### What needs to be done
In the data, switch "Disclosure" to "Reporting" and rewrite everything from the line containing "allowed [684, 173]" down to the line containing "Standard [485, 780]", with all else unchanged.

### Data in this exercise

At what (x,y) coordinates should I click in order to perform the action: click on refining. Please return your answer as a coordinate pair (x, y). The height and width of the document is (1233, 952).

---

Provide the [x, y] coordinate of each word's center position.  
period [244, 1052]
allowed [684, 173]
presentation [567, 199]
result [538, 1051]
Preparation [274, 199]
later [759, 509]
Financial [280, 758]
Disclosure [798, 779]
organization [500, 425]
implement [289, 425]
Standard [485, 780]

### Result of this task
allowed [684, 173]
presentation [567, 199]
result [538, 1051]
Preparation [274, 199]
later [759, 509]
Financial [280, 758]
Reporting [798, 779]
organization [500, 425]
implement [289, 425]
Standard [485, 780]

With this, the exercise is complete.